Como te iba diciendo, mientras esperábamos a los sociólogos, don Antonio me contaba anécdotas de su trabajo. Hacía veinticinco años que era chofer y le había pasado de todo. Una tarde me contó que en una época trabajó para un diplomático. El tipo era bastante quilombero y las minas lo perdían. Casi arma un problema en la embajada por no llegar a tiempo para no sé qué ceremonial. Ya le habían dado un ultimátum. La cosa es que el diplomático se pasó de farra, iba a llegar tarde de nuevo. Se sube al auto y le dice a don Antonio: ¿llegamos a la embajada en quince? Había que atravesar toda la ciudad, era una temeridad, una locura. Don Antonio le dijo que con ese auto lo llevaba a tiempo a Alaska si era necesario y aceleró. Iba por la avenida principal de San Salvador como si fuera una autopista. Ya cerca del centro, en una esquina pasó lo que mi papá dice que nunca hay que hacer. Iban cruzando un viejo con un pibe. El viejo avanzó y el pibito retrocedió. Error. No había tiempo para frenar, si lo intentaba siquiera podía perder el dominio del auto. Don Antonio hizo una pausa y me miró muy serio.
-Y qué hizo?, le pregunté. En eso, sentí que golpeaban la puerta de la van.
En la vereda, miraba para arriba un nene de más o menos cinco años. Tenía puestas unas medias de toalla inmaculadísimas que le llegaban a la rodilla y ojotas. Abrí la puerta y en inglés me invitó a tomar un refresco en la casa donde habían entrado los sociólogos. Me excusé como pude, yo quería saber qué había pasado con don Antonio. El nene insistió tanto que se me hizo imposible desairarlo. Yo le producía mucha intriga. El nene parecía no entender por qué una gringa hablaba un inglés tan malo como el mío. Estaba jugando con su primo con unos rastris. Mientras esperábamos, les pedí de jugar con ellos y me aceptaron con gusto. El nene de las medias era hijo de salvadoreños pero había nacido en Estados Unidos, estaba allí de vacaciones.

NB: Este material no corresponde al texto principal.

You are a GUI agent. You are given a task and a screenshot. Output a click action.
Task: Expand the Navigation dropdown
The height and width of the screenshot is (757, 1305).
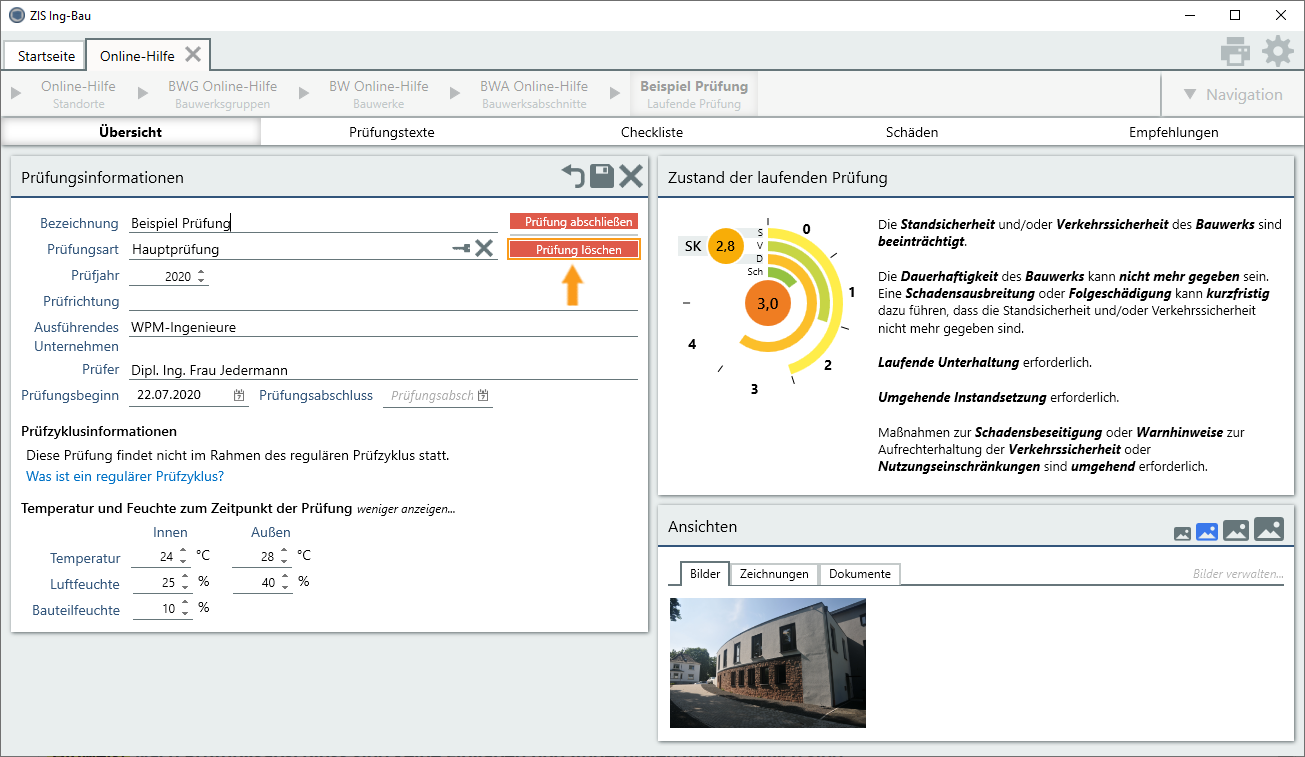pos(1232,95)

Parece que en El Salvador la principal exportación era de familiares. Todas las casas tenían por lo menos a alguien afuera que mandaba dólares (en ese momento ese dato me llamó la atención, estábamos todavía en la Argentina pre devaluación).
No llegué a tomarme el juguito cuando los sociólogos aparecieron desde el fondo. Mi sociólogo me miró con cara de pocos amigos. El ambiente estaba tenso. Parece que en mitad de la entrevista, la francesa peló la cámara de video y se puso a filmar las instalaciones de la fábrica de bombachas. A la dueña eso le cayó mal, se puso paranoica. Obvio, no le habían pedido permiso. Ella no sabía bien para qué era la encuesta, y ¿si le caía la DGI o como se llamara en El Salvador? La cosa es que los echó a patadas, a mí incluida en la volteada. Ni tiempo de despedirme de mis amiguitos de las medias blancas. En la van, el jefe de los sociólogos se descargó con la francesa, que era una falta de respeto, que no podía ir así prepoteando a la gente, que nena dónde estudiaste sociología... la francesita quedó llorando.
-Que se joda, por eurocéntrica y maleducada, me dijo por lo bajo mi sociólogo. A mí me gustó porque, obvio, la francesa me caía como el orto.
Tuve que esperar hasta que concertaran una nueva entrevista para saber qué había pasado con don Antonio, el diplomático, el viejo y el pibe.
-¿Y qué pasó?, le pregunté cuando pude a don Antonio.
-En ese momento pensé: y bueno, por lo menos el viejo ya vivió...
Se hizo una pausa. Don Antonio me miró con picardía.
-Le pasé a esto, un paso menos y lo embestía. El diplomático quedó blanco como un papel pero llegar, llegamos.
Con mi sociólogo no nos peleamos ese viaje. Poco faltó, pero eso es otra historia. Otro día te cuento en qué quedó todo y lo que nos pasó a la vuelta. Pero hoy no. Estoy cansada y tengo ganas de irme a dormir.